Na capital afegã, Annemarie tenta arranjar morfina de todas as maneiras. Parte vidros com as mãos, ameaça médicos da embaixada. Acaba numa cura selvagem, no deserto, em grande sofrimento. E ainda se apaixona outra vez antes de ir ter com Ella à Índia.
Ao longo destes anos, vai publicando livros e artigos, mas sempre como se estivesse no limiar de escrever a sua grande obra.

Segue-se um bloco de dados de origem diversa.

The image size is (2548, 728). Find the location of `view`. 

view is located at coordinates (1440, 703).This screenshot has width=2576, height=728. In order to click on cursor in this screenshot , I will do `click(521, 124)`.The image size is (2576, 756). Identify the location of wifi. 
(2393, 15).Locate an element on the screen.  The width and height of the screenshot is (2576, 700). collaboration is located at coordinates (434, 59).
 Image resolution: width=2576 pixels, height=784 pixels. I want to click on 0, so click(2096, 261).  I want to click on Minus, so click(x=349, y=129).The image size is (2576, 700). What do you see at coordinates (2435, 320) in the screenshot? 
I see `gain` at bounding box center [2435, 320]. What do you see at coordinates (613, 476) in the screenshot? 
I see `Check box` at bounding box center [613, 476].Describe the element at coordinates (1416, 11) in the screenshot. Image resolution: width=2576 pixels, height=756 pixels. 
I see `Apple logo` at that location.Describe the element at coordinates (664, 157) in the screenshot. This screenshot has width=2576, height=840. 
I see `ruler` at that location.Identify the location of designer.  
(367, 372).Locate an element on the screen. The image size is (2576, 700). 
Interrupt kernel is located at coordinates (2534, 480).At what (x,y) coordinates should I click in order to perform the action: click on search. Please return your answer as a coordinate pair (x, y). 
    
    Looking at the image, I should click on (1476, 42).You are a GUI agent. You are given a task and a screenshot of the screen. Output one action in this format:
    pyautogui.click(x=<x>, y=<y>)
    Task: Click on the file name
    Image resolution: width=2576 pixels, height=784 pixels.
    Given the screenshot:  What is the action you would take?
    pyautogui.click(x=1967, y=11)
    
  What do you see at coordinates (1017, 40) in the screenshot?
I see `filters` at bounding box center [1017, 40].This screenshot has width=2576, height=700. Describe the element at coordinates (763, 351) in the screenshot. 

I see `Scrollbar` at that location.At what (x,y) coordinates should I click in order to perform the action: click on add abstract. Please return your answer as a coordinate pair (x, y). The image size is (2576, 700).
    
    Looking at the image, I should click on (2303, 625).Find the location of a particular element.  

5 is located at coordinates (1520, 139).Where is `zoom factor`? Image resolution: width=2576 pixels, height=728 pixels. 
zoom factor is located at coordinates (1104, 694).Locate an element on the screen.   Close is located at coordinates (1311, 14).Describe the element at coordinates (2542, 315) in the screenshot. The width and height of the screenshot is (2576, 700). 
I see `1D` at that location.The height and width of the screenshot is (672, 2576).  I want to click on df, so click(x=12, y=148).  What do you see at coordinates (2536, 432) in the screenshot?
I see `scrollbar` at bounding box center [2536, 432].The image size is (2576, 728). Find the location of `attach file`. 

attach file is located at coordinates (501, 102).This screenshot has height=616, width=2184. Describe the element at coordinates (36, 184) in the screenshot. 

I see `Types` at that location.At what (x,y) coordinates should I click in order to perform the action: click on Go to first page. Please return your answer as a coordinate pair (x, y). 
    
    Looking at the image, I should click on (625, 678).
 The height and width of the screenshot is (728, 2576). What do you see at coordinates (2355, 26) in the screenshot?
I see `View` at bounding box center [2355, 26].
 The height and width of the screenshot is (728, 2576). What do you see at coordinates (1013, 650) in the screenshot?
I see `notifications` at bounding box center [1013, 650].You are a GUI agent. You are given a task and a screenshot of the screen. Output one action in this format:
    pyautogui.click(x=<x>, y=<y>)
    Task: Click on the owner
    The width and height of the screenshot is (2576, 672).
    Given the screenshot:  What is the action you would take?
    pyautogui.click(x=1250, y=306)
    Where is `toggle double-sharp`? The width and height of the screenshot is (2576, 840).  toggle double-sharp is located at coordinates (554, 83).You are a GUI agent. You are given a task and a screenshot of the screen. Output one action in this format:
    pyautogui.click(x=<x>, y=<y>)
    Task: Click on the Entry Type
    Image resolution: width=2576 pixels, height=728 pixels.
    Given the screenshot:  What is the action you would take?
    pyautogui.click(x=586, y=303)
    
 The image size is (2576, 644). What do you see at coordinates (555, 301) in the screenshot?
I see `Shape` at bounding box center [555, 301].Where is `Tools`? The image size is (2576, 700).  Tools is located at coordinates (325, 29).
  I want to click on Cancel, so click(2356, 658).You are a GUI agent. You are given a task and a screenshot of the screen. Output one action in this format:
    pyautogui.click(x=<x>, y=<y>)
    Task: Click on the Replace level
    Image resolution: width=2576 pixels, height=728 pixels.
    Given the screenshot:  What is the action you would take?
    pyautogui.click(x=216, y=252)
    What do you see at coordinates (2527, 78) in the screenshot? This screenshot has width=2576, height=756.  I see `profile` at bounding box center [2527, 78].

Volta a América com novos amigos, o casal Opel, com cuja metade feminina anda envolvida. Os irmãos Mann também lá estão. Annemarie foge às festas, e às cidades. Não gosta de cidades. Tudo o que quer é ficar sentada à secretária a escrever.
Entra agora na sua vida Carson McCullers, 23 anos, a romancista fenómeno da América, que acaba de publicar Coração Solitário Caçador. Ela e o marido são apresentados a Annemarie, e McCullers vê em Annemarie a outra de si. Abandona o marido. Só quer estar com esta suíça que se afasta, compra um bilhete para Marrocos via Lisboa, quer voltar à Europa.
As trevas
É o Outono de 1940 e até nas fotografias Annemarie já parece um anjo devastado. Morfina, álcool, sem comer nem dormir. Tenta estrangular a sua amante Margaret von Opel no sono. E quando lhe anunciam a morte do pai, de repente, tenta suicidar-se com um cocktail de comprimidos e álcool. Vai para um sanatório. Abre as veias.
Em Fevereiro de 1941 parte da América, finalmente. Desembarca em Lisboa, "observatório de um mundo em fogo", como lhe diz o embaixador suíço, que a tenta convencer a permanecer como correspondente na capital portuguesa. Ela fica três semanas e volta ao seu refúgio à beira do Lago de Sils, na Suíça, onde tem uma casa alugada e se sente querida e cuidada pela gente local.
A última grande viagem é conradiana, pelo Congo Belga. É aqui que Annemarie escreve o ciclo de poemas sobre o Congo. "É um grande poema, comparável a Gottfried Benn", diz a sua biógrafa Dominique Miermont ao P2. É também aqui que a julgam espia alemã.
Os seus amigos no Congo são os Vivien. Madame Vivien não tem medo das feras nem dos homens e leva Anenmarie pela floresta equatorial. Uganda, Ruanda, fronteira com o Sudão. Ser livre, pensa Annemarie, é manter-se mais forte que os acontecimentos.
Em Leopoldeville ainda tem uma amante mulher de um diplomata.
Ao todo, passa seis meses em África.
Volta para Lisboa, apresentam-na a António Ferro, escreve sobre a juventude portuguesa, pondera ficar. Antes, vai ter com o ainda marido Claude a Marrocos. O laço entre os dois é uma outra espécie de amor. No Verão está em Sils. E é no seu refúgio suíço que uma amiga lhe passa uma velha bicicleta de homem. Annemarie cai, bate com a cabeça, perde sangue e a razão. Os amigos falam de um espectáculo arrepiante. Ela rasteja pelo chão como um animal. Morre uma semana depois, a 15 de Novembro de 1942.